白球つれづれ2018~第22回・第100回記念大会を前に


 全国高等学校野球選手権大会の地方予選が7月30日で終わり、代表校が出揃った。第100回の記念大会にあたる今年は、出場校も例年より多い56校、本番の始球式には夏の甲子園で活躍した松井秀喜(星稜高OB)や桑田真澄(PL学園OB)らのレジェンドも登場予定で、華やかさは一層増すはずだ。

 こんな高校野球の季節を前に衝撃のニュースが舞い込んできた。16歳の逸材・結城海斗投手がメジャーリーグのロイヤルズとマイナー契約を結んだのだ。16歳と言えば本来なら高校1年、強豪校に入学していれば甲子園デビューを果たしてもおかしくない。事実、190センチ近い長身から最速144キロの速球を繰り出し、リトル時代には日本代表にも選出された結城のもとには、多くの有力校から誘いの手が伸びていたという。それでも、少年の出した答えは「甲子園よりメジャー」だった。


注目すべきポイント


 この話題には2つの注目すべき点がある。ひとつはMLBが日本の中学生をすでに狙っていること。そして、もうひとつは、その日本人中学生が進路の中にメジャーリーグを選択肢として持っていることだ。

 従来の野球少年のエリートコースと言えば、甲子園で名を上げてプロ入り。もしくは大学、社会人で経験を積んでプロの門を叩くのが常道だった。多額の契約金と年俸を手に入れて、その先でメジャーに挑戦することも可能だ。しかし、結城の場合はロイヤルズに入団とは言え所属はルーキーリーグになる。

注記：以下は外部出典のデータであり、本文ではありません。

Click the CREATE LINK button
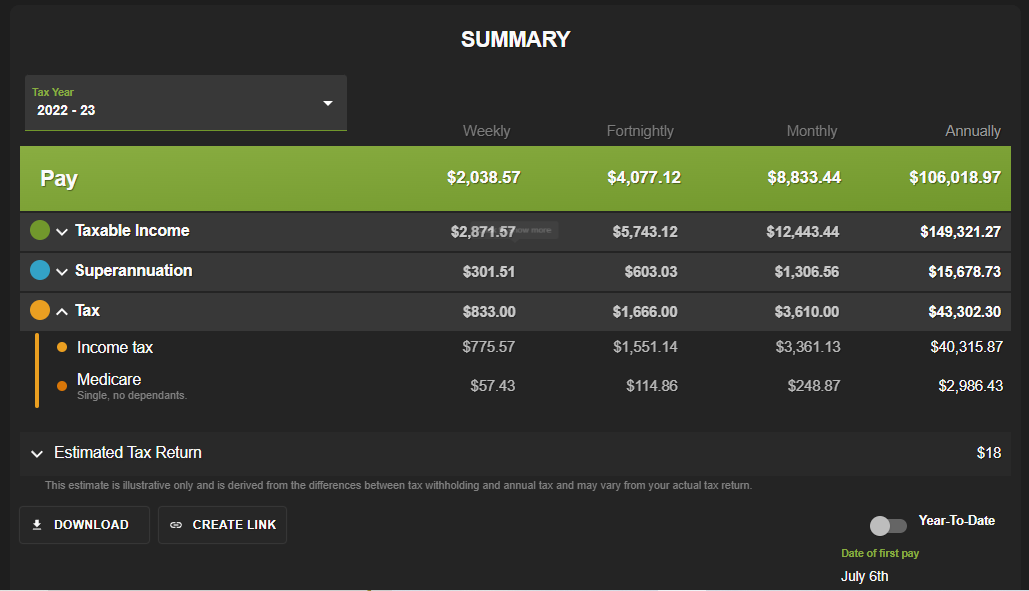Image resolution: width=1029 pixels, height=591 pixels. point(222,525)
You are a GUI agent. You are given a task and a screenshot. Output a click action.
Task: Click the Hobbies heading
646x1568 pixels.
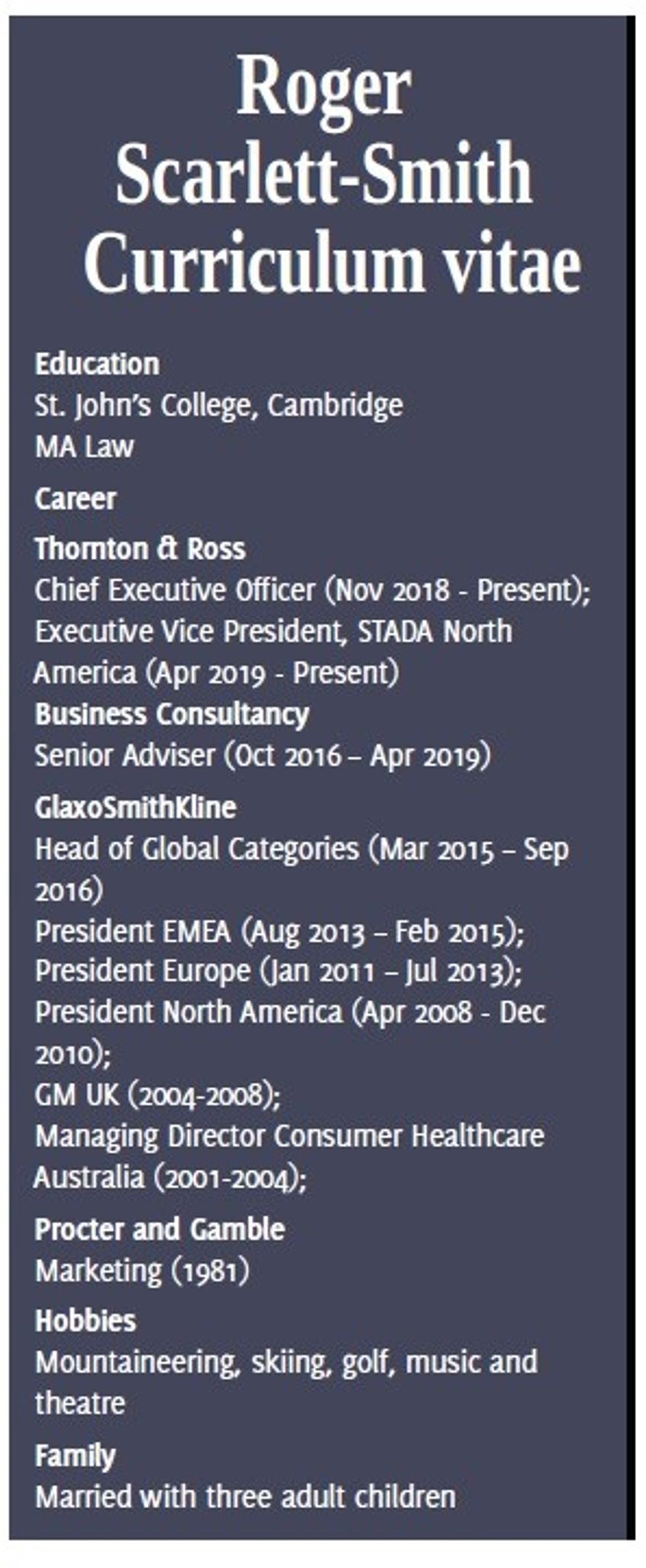click(x=85, y=1320)
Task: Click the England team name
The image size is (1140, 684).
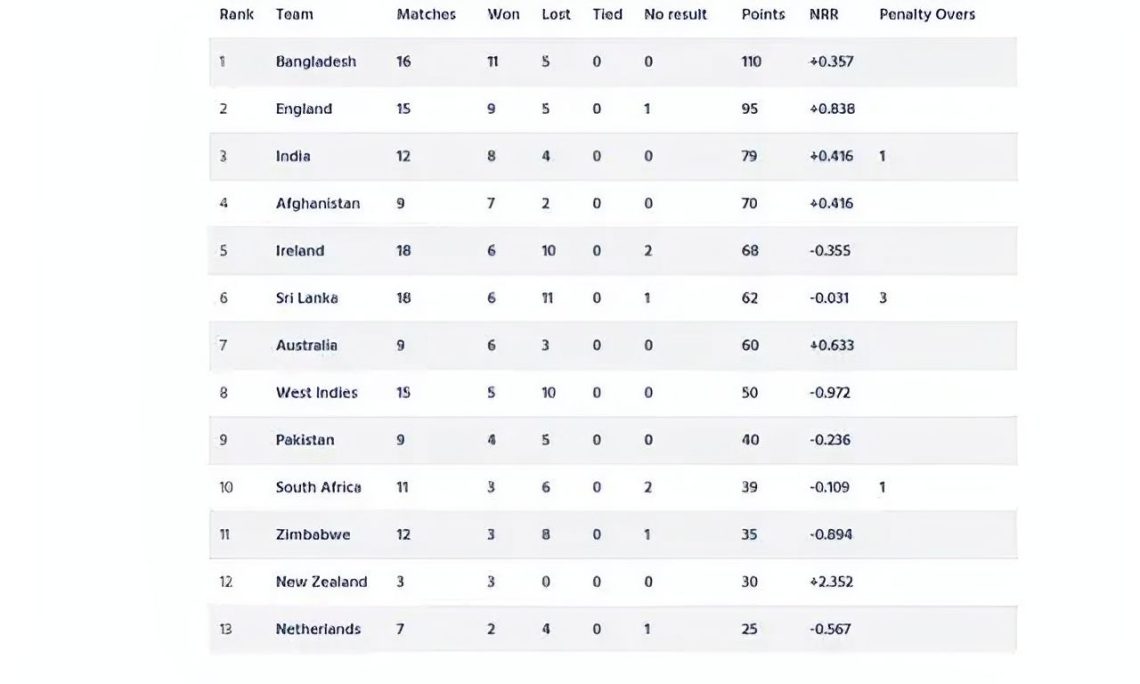Action: (x=304, y=109)
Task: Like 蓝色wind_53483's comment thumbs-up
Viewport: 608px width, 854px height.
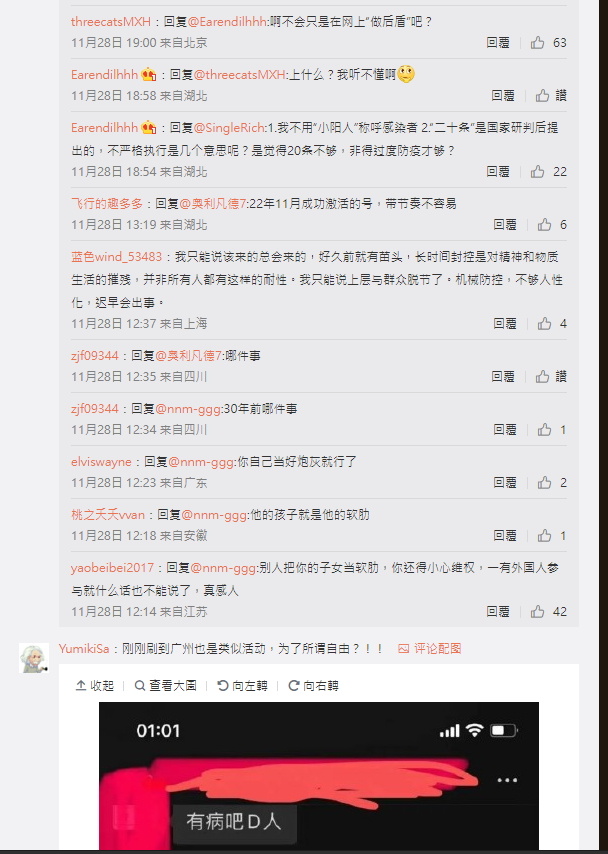Action: (544, 324)
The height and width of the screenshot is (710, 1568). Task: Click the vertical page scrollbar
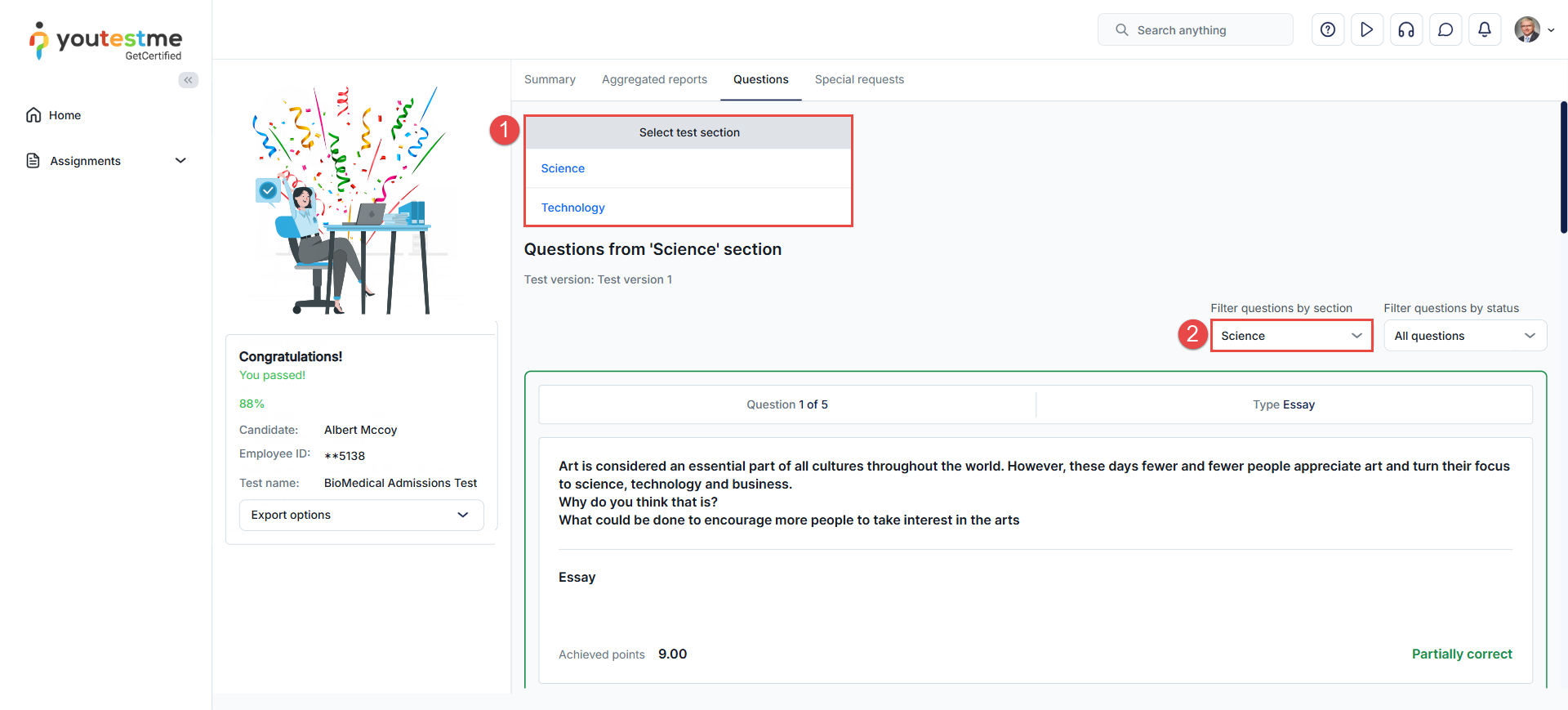(1563, 167)
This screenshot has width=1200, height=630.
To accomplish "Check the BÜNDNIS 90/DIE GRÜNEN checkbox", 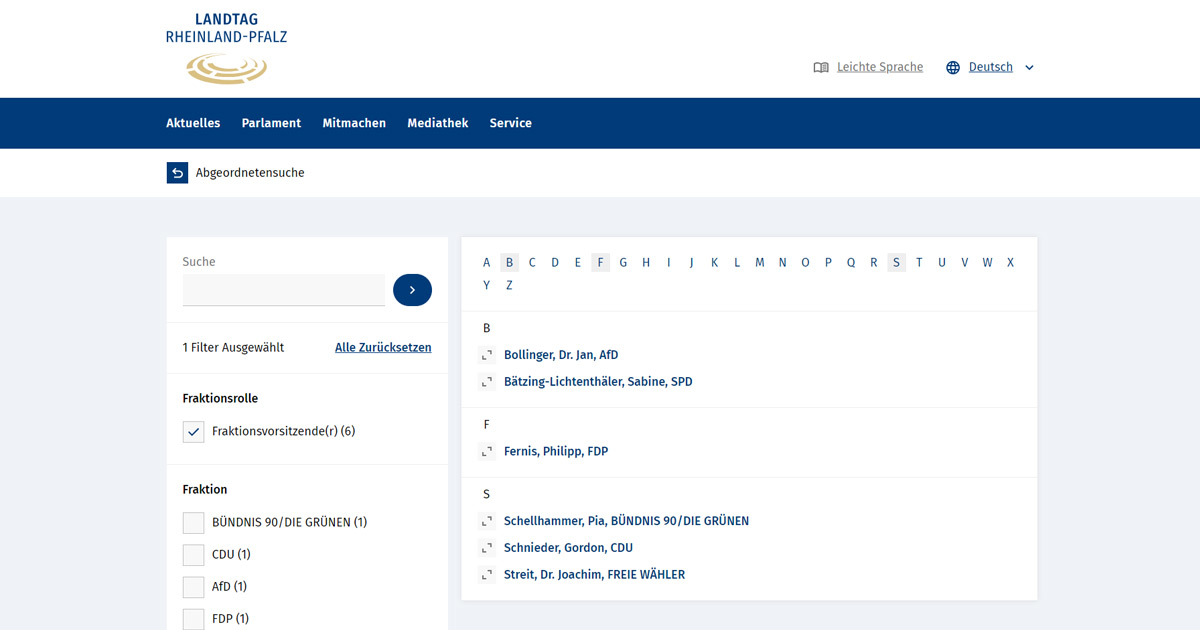I will pos(194,523).
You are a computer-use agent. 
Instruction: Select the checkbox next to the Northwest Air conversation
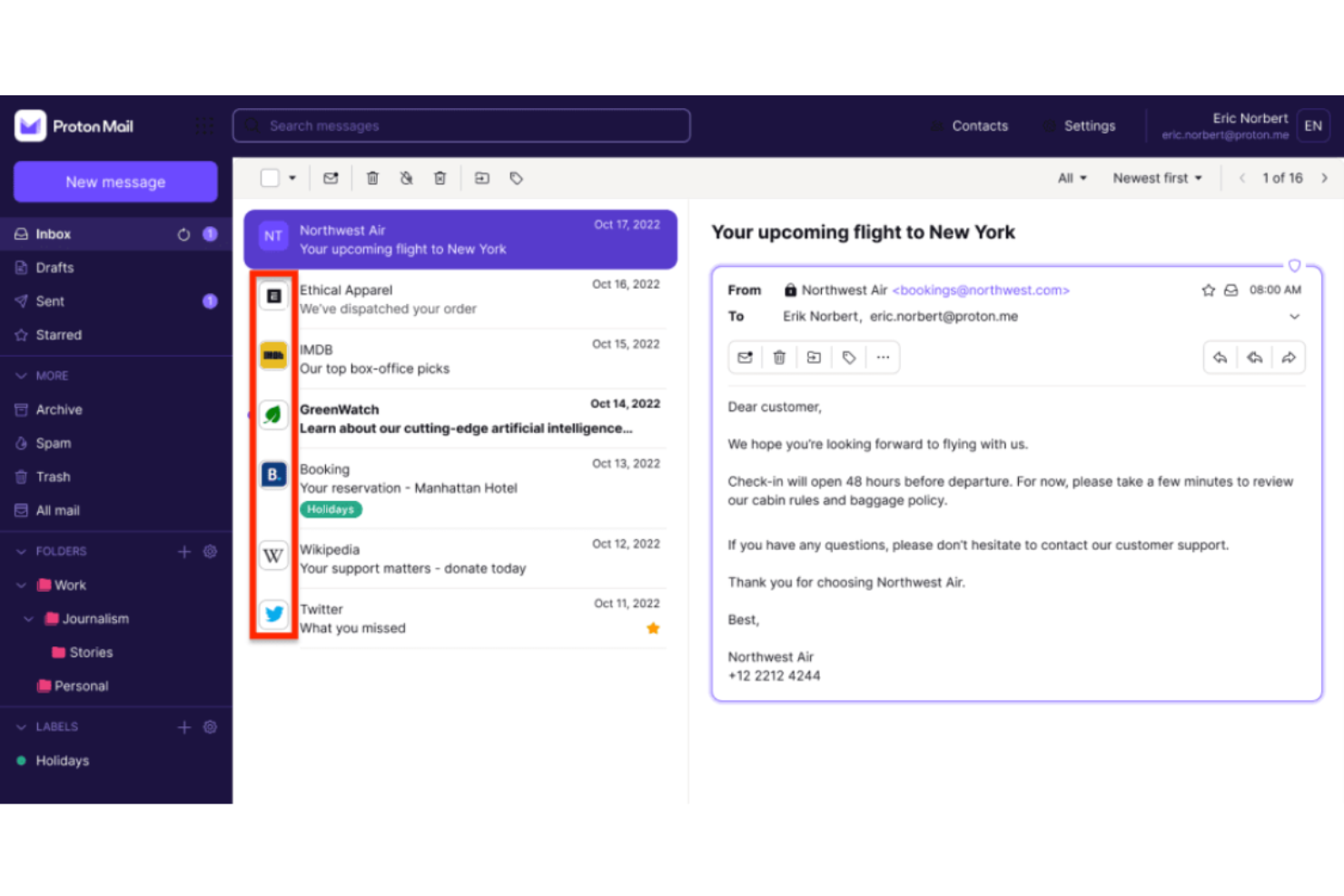click(x=273, y=236)
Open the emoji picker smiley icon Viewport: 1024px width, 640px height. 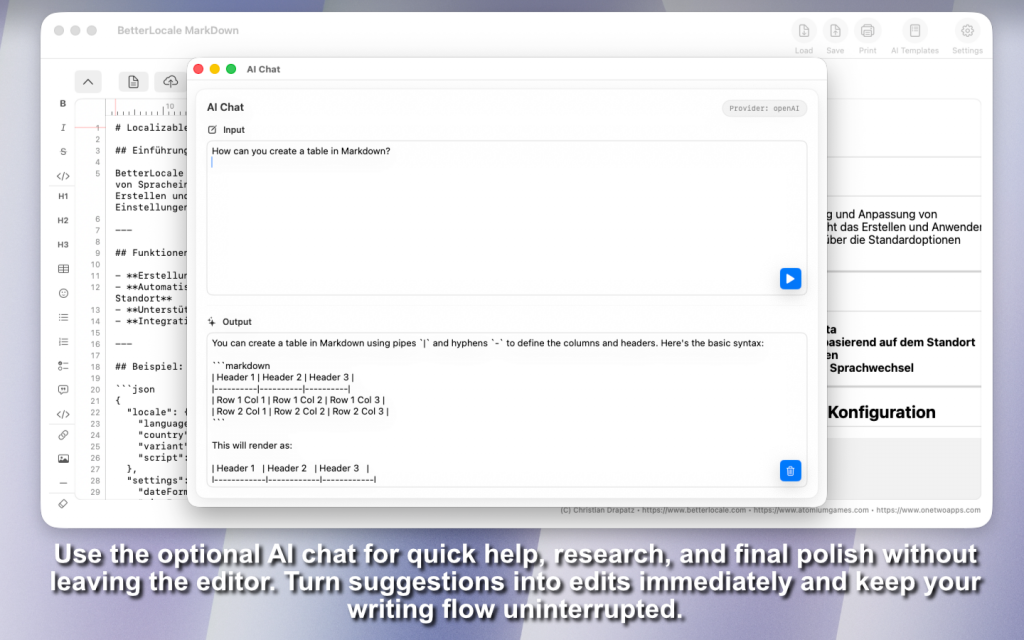click(x=63, y=293)
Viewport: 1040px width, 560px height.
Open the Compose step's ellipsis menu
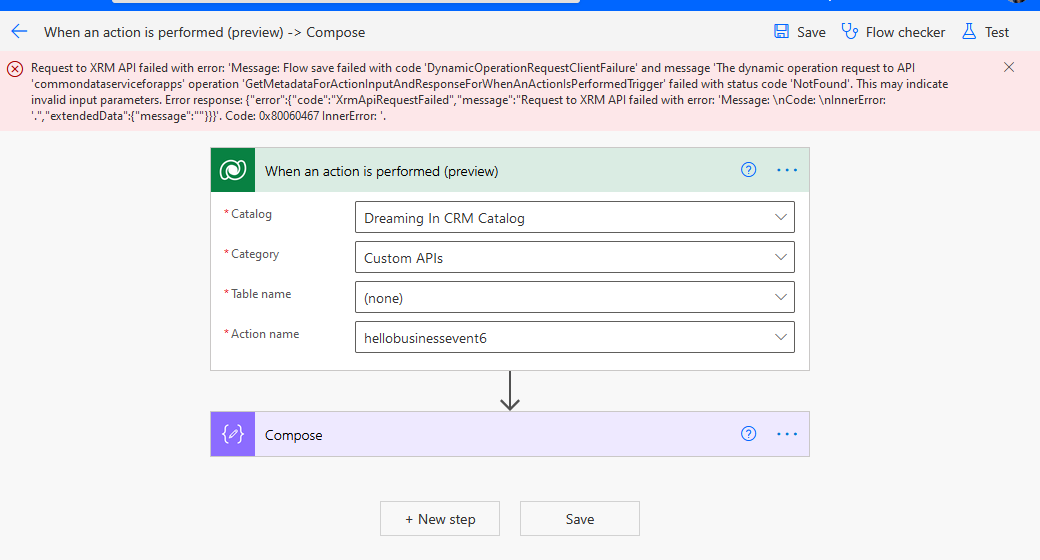787,434
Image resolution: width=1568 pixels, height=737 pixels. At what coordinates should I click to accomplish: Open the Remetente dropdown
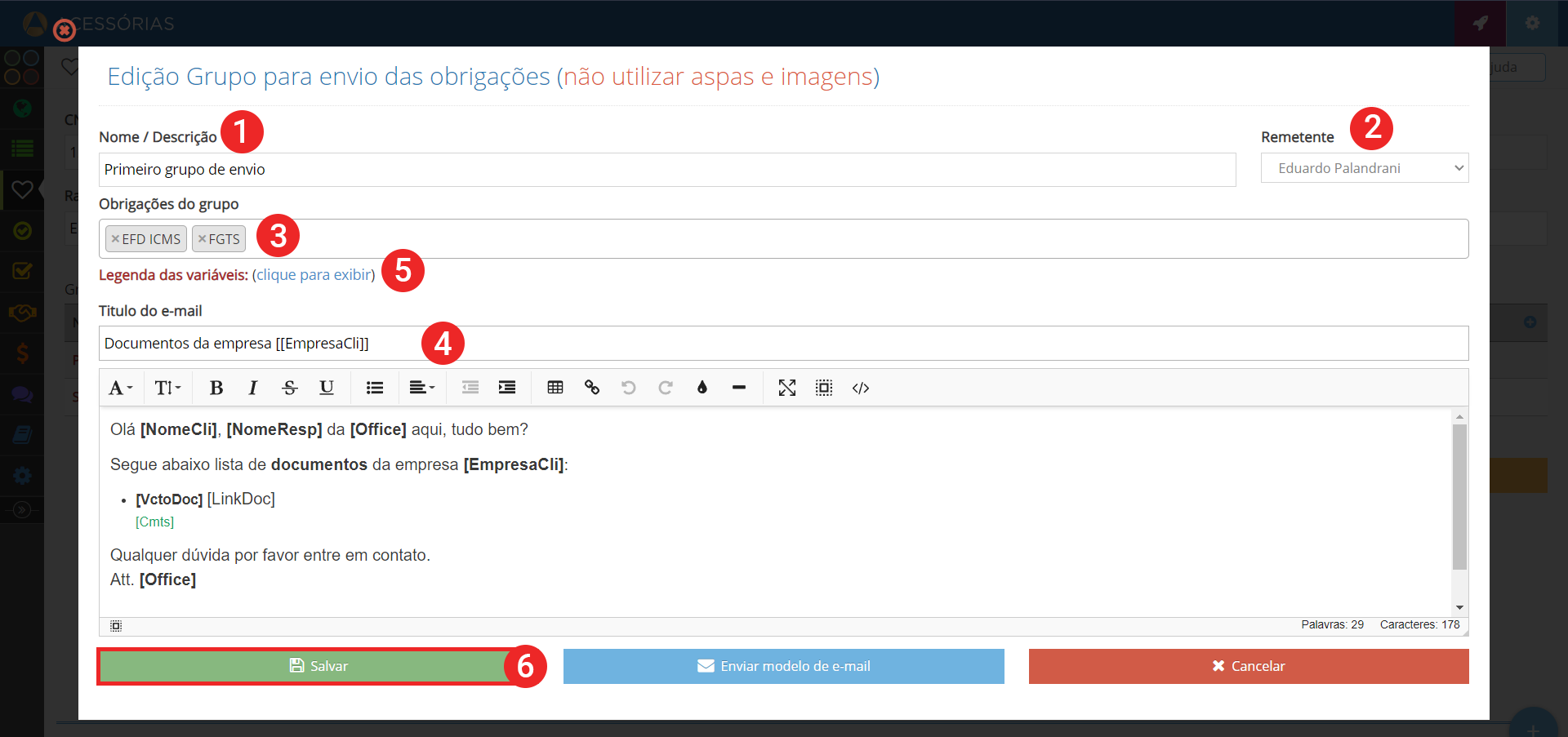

 日本とは比べ物にならないほどの激しい生存競争の末、順調に成長しても4~5年かけてメジャーリーガーになれるかどうか、まず体力強化と英会話の勉強から始めるという。大きなリスクは承知の上で夢を追ったのである。MLB側から見れば、これまでも中南米を中心に「ベースボールアカデミー」を開設して人材の青田刈りを進めてきた。それをアジアでも推進しようというわけだ。


暑さという問題


 有望選手の人材流出に加え、今年は異常気象も甲子園を直撃する。全国で40度を超す高温は地方予選の段階から関係者の頭を悩ますことになった。熱中症で病院に搬送される観客が続出すれば、選手たちも足に痙攣を起こすなどの影響が多発した。京都予選では試合の開催時間をナイターに繰り下げたり、30日に行われた西東京の決勝戦(日大三vs.日大鶴ヶ丘)も例年なら午後からの開始を午前10時に繰り上げるなど酷暑対策に追われている。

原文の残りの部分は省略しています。